*** Block opens ***

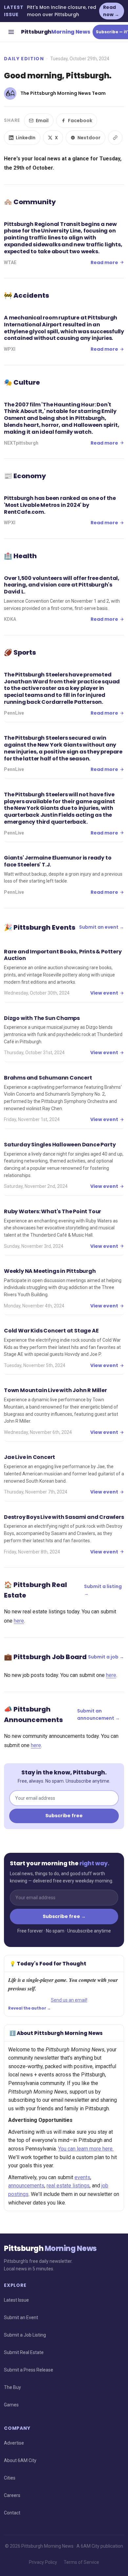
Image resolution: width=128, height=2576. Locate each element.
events (82, 2177)
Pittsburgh (55, 32)
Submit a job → (106, 1657)
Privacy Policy (43, 2562)
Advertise (14, 2443)
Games (11, 2404)
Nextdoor (88, 137)
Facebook (80, 120)
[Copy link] (115, 137)
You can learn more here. (86, 2149)
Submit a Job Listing (25, 2335)
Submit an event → (101, 927)
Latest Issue (16, 2300)
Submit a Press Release (28, 2369)
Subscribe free (64, 1815)
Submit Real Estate (24, 2352)
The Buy (12, 2387)
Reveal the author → (29, 2008)
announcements (26, 2185)
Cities (9, 2477)
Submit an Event (21, 2317)
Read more (104, 262)
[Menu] (11, 32)
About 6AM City (20, 2460)
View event (104, 993)
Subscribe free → (64, 1916)
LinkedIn (25, 137)
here (19, 1621)
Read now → (111, 11)
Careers (12, 2495)
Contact (12, 2512)
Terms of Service (81, 2562)
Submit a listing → (103, 1590)
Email (42, 120)
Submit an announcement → (98, 1714)
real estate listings (68, 2185)
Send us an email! (69, 2000)
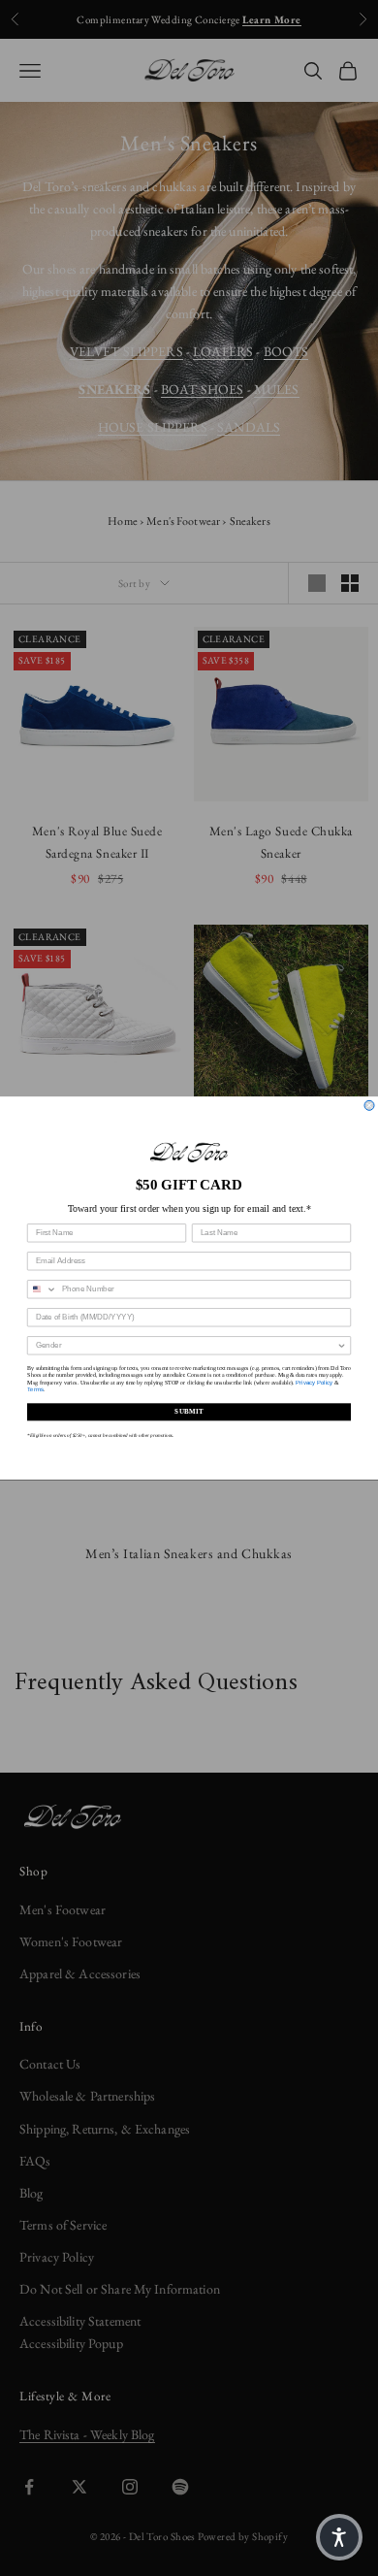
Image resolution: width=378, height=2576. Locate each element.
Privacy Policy (314, 1382)
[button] (339, 2537)
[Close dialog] (369, 1105)
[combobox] (42, 1289)
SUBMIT (189, 1412)
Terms (35, 1389)
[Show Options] (342, 1345)
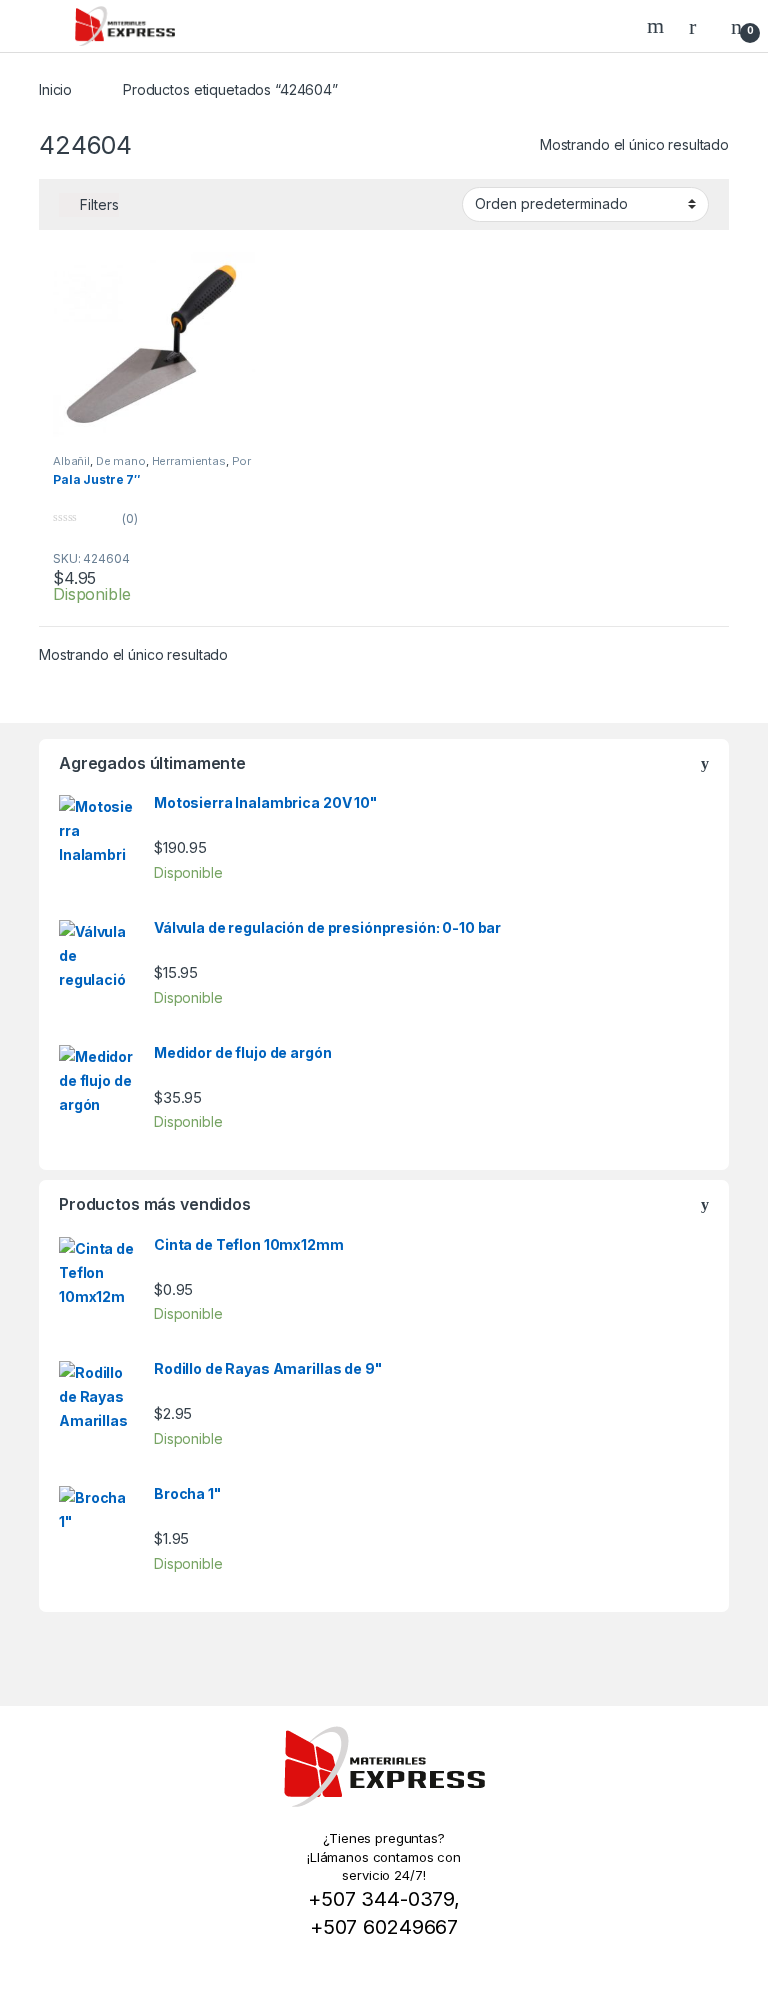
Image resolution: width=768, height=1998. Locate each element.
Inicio (55, 89)
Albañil (71, 461)
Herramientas (189, 461)
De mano (121, 461)
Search (658, 26)
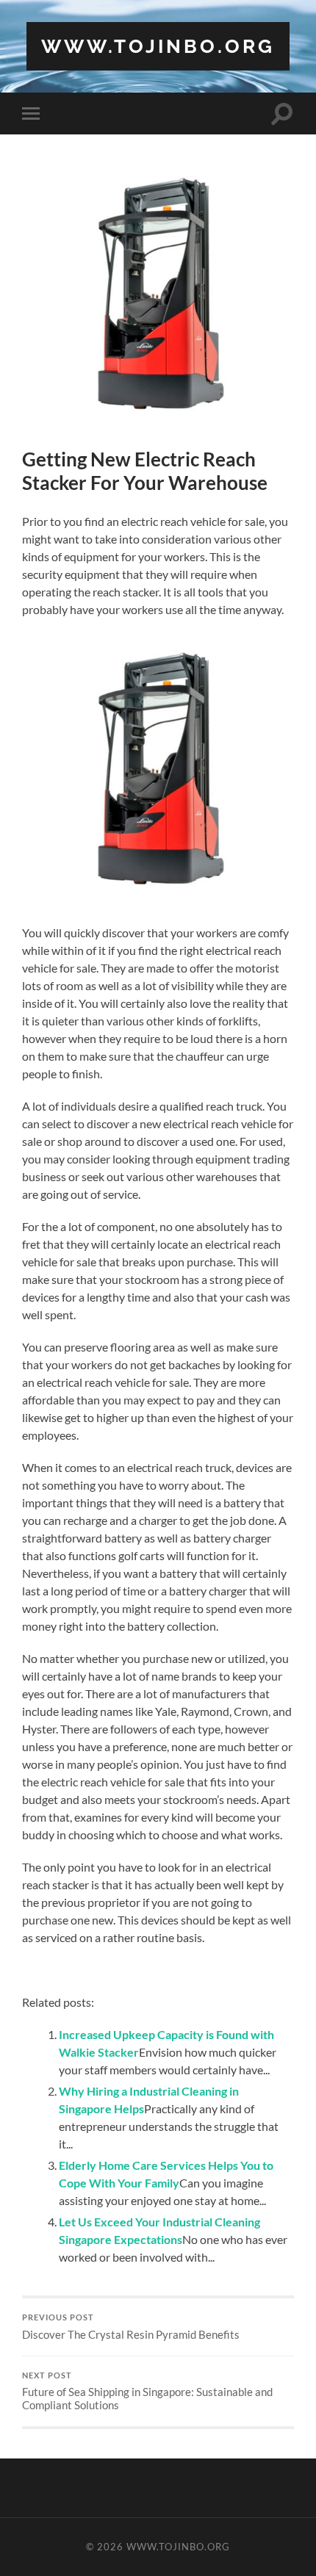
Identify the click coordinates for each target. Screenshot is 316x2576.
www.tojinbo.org (158, 46)
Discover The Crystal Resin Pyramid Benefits (131, 2327)
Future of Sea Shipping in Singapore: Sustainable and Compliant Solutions (147, 2391)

*** Block closes ***

(Exercise description) Please print the lines above exactly, beginning at the first line of the entries and ending at the line holding "Submit an event → (101, 927)", and leave the pictures out.

(Result for this task)
Image resolution: width=128, height=2576. Locate each element.
events (82, 2177)
Pittsburgh (55, 32)
Submit a job → (106, 1657)
Privacy Policy (43, 2562)
Advertise (14, 2443)
Games (11, 2404)
Nextdoor (88, 137)
Facebook (80, 120)
[Copy link] (115, 137)
You can learn more here. (86, 2149)
Submit a Job Listing (25, 2335)
Submit an event → (101, 927)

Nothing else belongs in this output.